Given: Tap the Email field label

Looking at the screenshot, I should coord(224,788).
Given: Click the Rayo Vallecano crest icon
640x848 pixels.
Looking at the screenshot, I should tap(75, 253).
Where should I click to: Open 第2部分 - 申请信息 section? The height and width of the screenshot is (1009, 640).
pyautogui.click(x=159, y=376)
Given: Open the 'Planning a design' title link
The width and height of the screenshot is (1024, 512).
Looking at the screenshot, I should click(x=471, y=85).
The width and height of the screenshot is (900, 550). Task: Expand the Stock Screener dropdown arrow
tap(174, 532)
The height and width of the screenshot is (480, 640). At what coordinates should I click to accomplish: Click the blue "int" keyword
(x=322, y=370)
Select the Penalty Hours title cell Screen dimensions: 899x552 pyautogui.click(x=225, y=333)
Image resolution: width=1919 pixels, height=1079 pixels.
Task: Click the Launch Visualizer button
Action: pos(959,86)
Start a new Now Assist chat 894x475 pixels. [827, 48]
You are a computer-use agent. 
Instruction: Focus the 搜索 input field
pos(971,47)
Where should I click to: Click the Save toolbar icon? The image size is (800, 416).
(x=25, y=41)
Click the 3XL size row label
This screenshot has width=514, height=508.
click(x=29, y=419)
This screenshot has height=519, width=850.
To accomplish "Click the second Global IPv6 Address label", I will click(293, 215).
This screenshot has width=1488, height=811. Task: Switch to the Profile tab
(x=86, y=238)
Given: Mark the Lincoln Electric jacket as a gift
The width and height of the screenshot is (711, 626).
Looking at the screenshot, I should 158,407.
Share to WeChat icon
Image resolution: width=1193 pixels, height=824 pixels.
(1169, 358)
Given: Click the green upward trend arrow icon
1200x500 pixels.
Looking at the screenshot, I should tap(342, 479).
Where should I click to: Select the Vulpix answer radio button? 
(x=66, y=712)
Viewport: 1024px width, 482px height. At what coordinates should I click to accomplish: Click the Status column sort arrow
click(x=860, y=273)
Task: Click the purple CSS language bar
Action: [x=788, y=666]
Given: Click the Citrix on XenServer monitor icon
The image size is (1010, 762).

────────

• **How to complete this task**: What you return should be exactly the lines above, starting at the one with "Given: Mark the" and ending at the one with "Given: Click the green", and nothing else.

• **Task solution**:
Given: Mark the Lincoln Electric jacket as a gift
The width and height of the screenshot is (711, 626).
Looking at the screenshot, I should 158,407.
Share to WeChat icon
Image resolution: width=1193 pixels, height=824 pixels.
(1169, 358)
Given: Click the green upward trend arrow icon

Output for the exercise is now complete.